--- Records for this task ---
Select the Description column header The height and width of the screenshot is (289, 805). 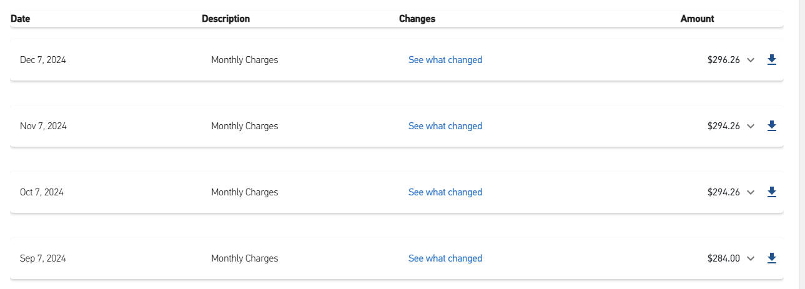tap(225, 19)
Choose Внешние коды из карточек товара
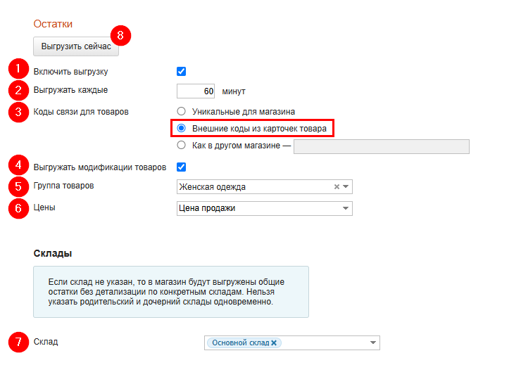 (182, 129)

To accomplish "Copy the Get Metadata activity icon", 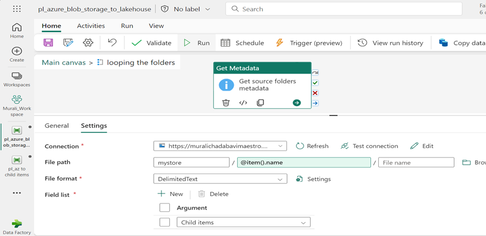I will pyautogui.click(x=260, y=103).
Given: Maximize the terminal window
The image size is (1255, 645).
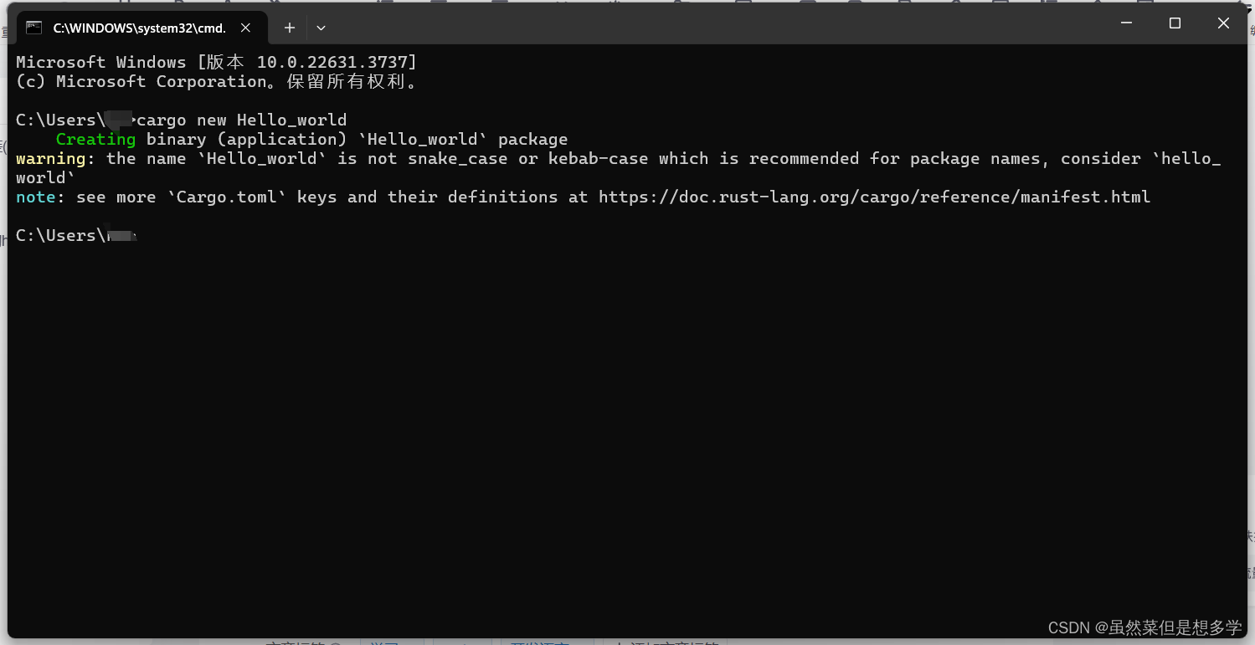Looking at the screenshot, I should click(1175, 23).
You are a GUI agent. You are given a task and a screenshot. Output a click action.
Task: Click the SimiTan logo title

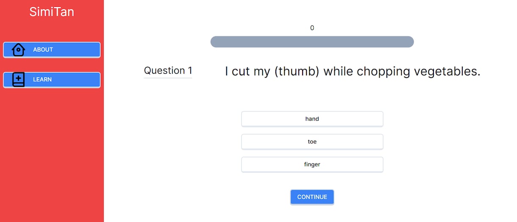[52, 12]
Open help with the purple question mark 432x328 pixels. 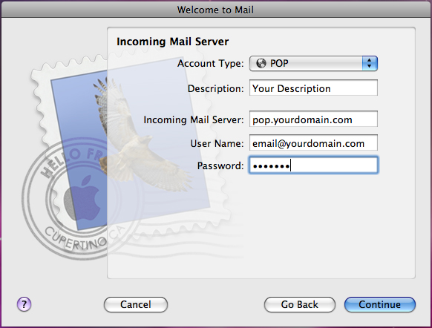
---
• [What is expected]:
Where the line containing "The image size is (1255, 645)." appears, begin writing out the lines word for word, and continue through the last line of the data, leaving out pictures.

• [Expected answer]:
The image size is (1255, 645).
Looking at the screenshot, I should click(1175, 23).
You are a GUI agent. You are given a task and a screenshot. Output a click action.
Task: Click the SimiTan logo title

[52, 12]
Open help with the purple question mark 432x328 pixels. 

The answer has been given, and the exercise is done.